WHAT TO WORK ON:
Word for word, restate the lines that run from the line containing "You are a computer-use agent. Screen" to the last line of the records below.

★ ★ ★

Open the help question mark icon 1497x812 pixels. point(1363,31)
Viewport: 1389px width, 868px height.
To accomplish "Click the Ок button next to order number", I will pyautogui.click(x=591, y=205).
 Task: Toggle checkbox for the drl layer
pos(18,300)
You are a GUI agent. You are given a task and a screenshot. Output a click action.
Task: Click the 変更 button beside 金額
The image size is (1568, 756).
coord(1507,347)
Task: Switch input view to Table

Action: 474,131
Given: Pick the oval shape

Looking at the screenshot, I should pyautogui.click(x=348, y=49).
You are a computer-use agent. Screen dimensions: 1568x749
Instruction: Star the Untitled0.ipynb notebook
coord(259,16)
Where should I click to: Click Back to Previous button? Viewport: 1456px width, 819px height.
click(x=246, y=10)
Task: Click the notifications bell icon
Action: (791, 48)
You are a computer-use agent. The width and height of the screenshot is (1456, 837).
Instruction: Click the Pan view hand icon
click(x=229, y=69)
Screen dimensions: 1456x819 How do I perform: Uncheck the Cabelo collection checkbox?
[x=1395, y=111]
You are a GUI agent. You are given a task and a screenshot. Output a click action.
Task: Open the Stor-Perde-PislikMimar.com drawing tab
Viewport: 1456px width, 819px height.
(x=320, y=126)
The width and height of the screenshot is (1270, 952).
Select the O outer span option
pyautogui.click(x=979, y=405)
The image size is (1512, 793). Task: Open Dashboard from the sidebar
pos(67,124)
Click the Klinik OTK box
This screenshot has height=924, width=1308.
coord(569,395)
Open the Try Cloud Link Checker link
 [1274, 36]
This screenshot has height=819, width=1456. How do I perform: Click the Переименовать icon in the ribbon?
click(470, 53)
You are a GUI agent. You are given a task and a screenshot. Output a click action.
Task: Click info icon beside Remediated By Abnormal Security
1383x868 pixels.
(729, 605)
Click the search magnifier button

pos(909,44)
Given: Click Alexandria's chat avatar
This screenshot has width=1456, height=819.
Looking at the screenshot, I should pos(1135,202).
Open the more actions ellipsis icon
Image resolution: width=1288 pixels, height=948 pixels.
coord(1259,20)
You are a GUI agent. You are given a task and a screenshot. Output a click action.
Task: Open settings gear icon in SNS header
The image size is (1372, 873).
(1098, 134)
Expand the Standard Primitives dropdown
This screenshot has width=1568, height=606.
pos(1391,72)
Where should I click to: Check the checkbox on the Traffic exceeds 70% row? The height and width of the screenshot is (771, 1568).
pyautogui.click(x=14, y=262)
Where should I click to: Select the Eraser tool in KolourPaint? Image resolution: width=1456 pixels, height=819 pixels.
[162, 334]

★ ★ ★

RESPONSE BELOW:
You are a computer-use agent. Screen dimensions: 1568x749
Instruction: Star the Untitled0.ipynb notebook
coord(259,16)
Where should I click to: Click Back to Previous button? Viewport: 1456px width, 819px height.
click(x=246, y=10)
Task: Click the notifications bell icon
Action: (791, 48)
You are a computer-use agent. The width and height of the screenshot is (1456, 837).
Instruction: Click the Pan view hand icon
click(x=229, y=69)
Screen dimensions: 1456x819 How do I perform: Uncheck the Cabelo collection checkbox?
[x=1395, y=111]
You are a GUI agent. You are given a task and a screenshot. Output a click action.
Task: Open the Stor-Perde-PislikMimar.com drawing tab
Viewport: 1456px width, 819px height.
(x=320, y=126)
The width and height of the screenshot is (1270, 952).
Select the O outer span option
pyautogui.click(x=979, y=405)
The image size is (1512, 793). Task: Open Dashboard from the sidebar
pos(67,124)
Click the Klinik OTK box
This screenshot has height=924, width=1308.
coord(569,395)
Open the Try Cloud Link Checker link
 [1274, 36]
This screenshot has height=819, width=1456. How do I perform: Click the Переименовать icon in the ribbon?
click(470, 53)
You are a GUI agent. You are given a task and a screenshot. Output a click action.
Task: Click info icon beside Remediated By Abnormal Security
1383x868 pixels.
(729, 605)
Click the search magnifier button

pos(909,44)
Given: Click Alexandria's chat avatar
This screenshot has width=1456, height=819.
Looking at the screenshot, I should pos(1135,202).
Open the more actions ellipsis icon
Image resolution: width=1288 pixels, height=948 pixels.
coord(1259,20)
You are a GUI agent. You are given a task and a screenshot. Output a click action.
Task: Open settings gear icon in SNS header
The image size is (1372, 873).
(1098, 134)
Expand the Standard Primitives dropdown
This screenshot has width=1568, height=606.
pos(1391,72)
Where should I click to: Check the checkbox on the Traffic exceeds 70% row? The height and width of the screenshot is (771, 1568).
pyautogui.click(x=14, y=262)
Where should I click to: Select the Eraser tool in KolourPaint? Image resolution: width=1456 pixels, height=819 pixels.
[162, 334]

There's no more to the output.